Exercise task A:
Please answer these three questions using the Balzani interview:
(i) At which university is Vincenzo Balzani an Emeritus Professor?
(ii) The cyanide complexes of which two metals decomposed under the Raman excitation lamp?
(iii) Who performed photochemical experiments on the roof of the building using the sun as a light source?
Exercise task B:
Rewrite a passage of the Balzani interview, replacing "collaborations" with "partnerships". Begin at the words "Particularly important, of" and stop after "in this field?".
Exercise task C:
Extend the Balzani interview, continuing from its last sentence.
***** Source text *****
Think What Nobody Has Thought

Think What Nobody Has Thought

Author: Martin Preuss

Vincenzo Balzani, Emeritus Professor, University of Bologna, Italy, is one of the most cited chemists worldwide. Here he talks to Dr. Martin Preuss for ChemViews Magazine about photochemistry, the responsibility of scientists to share their knowledge, and his secrets of success.

Professor Balzani, you are one of the most-cited chemists in the world. Do you want to share the secret of your successful career with our readers?

First, I have a passion for scientific research and delight in discovering the beauty of chemistry step by step. I also had the invaluable privilege of working in a group made of highly motivated, reliable, and friendly colleagues and co-workers. Most of the praise for my achievements goes to them.
Particularly important, of course, have also been, year after year, the exchange of ideas and profitable collaborations with outstanding scientists all over the world: Franco Scandola, Alex von Zelewsky, Jean-Marie Lehn, Sebastiano Campagna, Jean-Pierre Sauvage, Fernando Pina, Fritz Voegtle, Fraser Stoddart, and several others. Such collaborations have allowed us to achieve results that would have been otherwise impossible to achieve and, no less important, have created a network of friendships that have made our work much more pleasant and amenable.

You are well known for your work on photochemistry. How did you become interested in this field?

It was by chance or, if you wish, serendipity. When I was a student in my second year of the Chemistry course at the University of Bologna, I began to attend the research laboratory of Professor Vittorio Carassiti. During that period, one of Carassiti’s colleagues was trying to obtain the Raman spectra of cyanide complexes of molybdenum and tungsten. He did not succeed, however, because those complexes underwent decomposition upon irradiation with the Raman excitation lamp. That photodecomposition intrigued Carassiti, who was working on ligand-substitution processes of metal complexes. He decided to begin a systematic investigation of the photochemical reactions of metal complexes, a field completely unexplored at that time, and asked me to start with experiments. I should add that in our department there was a long tradition in photochemistry, going back to the beginning of the last century when Giacomo Ciamician used to perform photochemical experiments on the roof of the building using the sun as a light source.

The scope of your research interests from photochemistry over supramolecular chemistry to nanotechnology is impressive. How do you manage to conduct high-level research on such a wide range of topics?

It was a natural progression from simple to more and more complex systems. After several years of studies on mononuclear metal complexes, we realized that binuclear or polynuclear metal complexes displayed very interesting intramolecular photoinduced energy and electron-transfer processes and we envisaged that light-induced processes in suitably designed supramolecular systems could be used to generate interesting functions. Of course, ideas are not sufficient in chemistry, and we were lucky to begin long-lasting and very profitable collaborations with several synthetic groups that provided us with the supramolecular systems we wanted to study. In a few years we conceived that the macroscopic concepts of a device or a machine could be extended to the molecular level, which means nanotechnology. Molecular devices and machines, like those of the macroscopic world, need energy to operate. Our photochemical background suggested to us that the most convenient energy source to make molecular machines work is light. Following this idea, we have constructed and investigated a variety of light-powered artificial molecular-level devices and machines. A further advantage offered by light is that, in addition to supplying energy, it can also be used to “read” the state of the system and thus to control and monitor its functions.
***** Listed entries *****
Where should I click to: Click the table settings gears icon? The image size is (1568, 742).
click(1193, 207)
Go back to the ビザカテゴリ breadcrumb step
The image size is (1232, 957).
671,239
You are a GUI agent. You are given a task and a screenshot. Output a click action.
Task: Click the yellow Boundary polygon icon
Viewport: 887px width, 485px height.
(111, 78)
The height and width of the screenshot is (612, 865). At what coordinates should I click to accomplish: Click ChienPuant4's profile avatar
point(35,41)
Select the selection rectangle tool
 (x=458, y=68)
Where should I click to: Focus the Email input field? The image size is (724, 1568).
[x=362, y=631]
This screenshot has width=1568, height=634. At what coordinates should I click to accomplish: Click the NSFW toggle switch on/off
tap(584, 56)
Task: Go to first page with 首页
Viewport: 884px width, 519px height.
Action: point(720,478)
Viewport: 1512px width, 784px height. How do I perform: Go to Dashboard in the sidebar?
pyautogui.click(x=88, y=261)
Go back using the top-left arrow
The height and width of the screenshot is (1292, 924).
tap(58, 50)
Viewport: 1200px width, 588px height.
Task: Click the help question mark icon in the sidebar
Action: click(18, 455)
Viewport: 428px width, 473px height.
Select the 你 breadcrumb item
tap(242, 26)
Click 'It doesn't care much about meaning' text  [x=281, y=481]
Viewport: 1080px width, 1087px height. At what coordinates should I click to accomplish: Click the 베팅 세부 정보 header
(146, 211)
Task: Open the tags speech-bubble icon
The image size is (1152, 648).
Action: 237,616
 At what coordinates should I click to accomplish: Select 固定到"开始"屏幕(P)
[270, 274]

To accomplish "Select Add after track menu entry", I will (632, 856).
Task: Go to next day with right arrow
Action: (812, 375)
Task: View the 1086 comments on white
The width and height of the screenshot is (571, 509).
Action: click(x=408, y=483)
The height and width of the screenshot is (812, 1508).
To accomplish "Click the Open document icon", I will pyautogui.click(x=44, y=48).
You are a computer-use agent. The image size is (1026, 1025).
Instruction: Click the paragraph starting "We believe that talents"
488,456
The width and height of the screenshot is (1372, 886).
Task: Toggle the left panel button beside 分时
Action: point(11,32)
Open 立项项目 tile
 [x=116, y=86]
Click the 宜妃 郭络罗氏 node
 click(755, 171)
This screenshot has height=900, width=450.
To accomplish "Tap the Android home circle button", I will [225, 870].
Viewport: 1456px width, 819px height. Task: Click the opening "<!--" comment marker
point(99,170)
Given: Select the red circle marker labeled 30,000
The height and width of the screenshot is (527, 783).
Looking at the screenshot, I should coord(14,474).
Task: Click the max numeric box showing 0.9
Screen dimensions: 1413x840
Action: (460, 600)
*****
Expected output A:
(i) The University of Bologna, Italy
(ii) Molybdenum and tungsten
(iii) Giacomo Ciamician

Expected output B:
Particularly important, of course, have also been, year after year, the exchange of ideas and profitable partnerships with outstanding scientists all over the world: Franco Scandola, Alex von Zelewsky, Jean-Marie Lehn, Sebastiano Campagna, Jean-Pierre Sauvage, Fernando Pina, Fritz Voegtle, Fraser Stoddart, and several others. Such partnerships have allowed us to achieve results that would have been otherwise impossible to achieve and, no less important, have created a network of friendships that have made our work much more pleasant and amenable.

You are well known for your work on photochemistry. How did you become interested in this field?

Expected output C:
Do you remember how many PhD theses you have supervised and how many of your students pursued an academic career afterwards?

Including post-docs and young visiting fellows, I have supervised about 60 researchers from European and extra-European countries. Several of them are now full professors at universities or directors at research centers in Italy, France, Spain, Germany, Sweden, UK, Canada, and Brazil.

Some scientists seem to regard teaching as a burden. How do you personally view this part of a university professor’s work?

Teaching is a burden for those who have not yet understood that education is not filling a bucket, but lighting a fire, as stated by Greek philosophers. I like teaching because it is very rewarding to see students learning, and also because teaching is the best way to learn (Lucius Annaeus Seneca: Homines dum docent discunt). My experience is that students are much more interested in what you are saying if you show passion not only for your scientific research, but also for the human being.

What should we teach our students? Of course, to solve problems, to take care in planning experiments, to be open to sharing ideas and collaborating, to publish results that can be replicated, to write papers and proposals that are easy to read, to follow safety regulations, to be able to communicate. But we should also teach our students, or at least discuss with them, other no less important topics, such as being aware of the limitations of science and technology, to remember that science has to be guided by ethical values, to pay attention to the needs of society, and to become authoritative and concerned citizens.


This is also reflected in your textbooks that you have published over the years, the most recent one being Photochemistry and Photophysics: Concepts, Research, Applications.
Can you tell us a bit about the didactic approach you adopt in your teaching and your writing?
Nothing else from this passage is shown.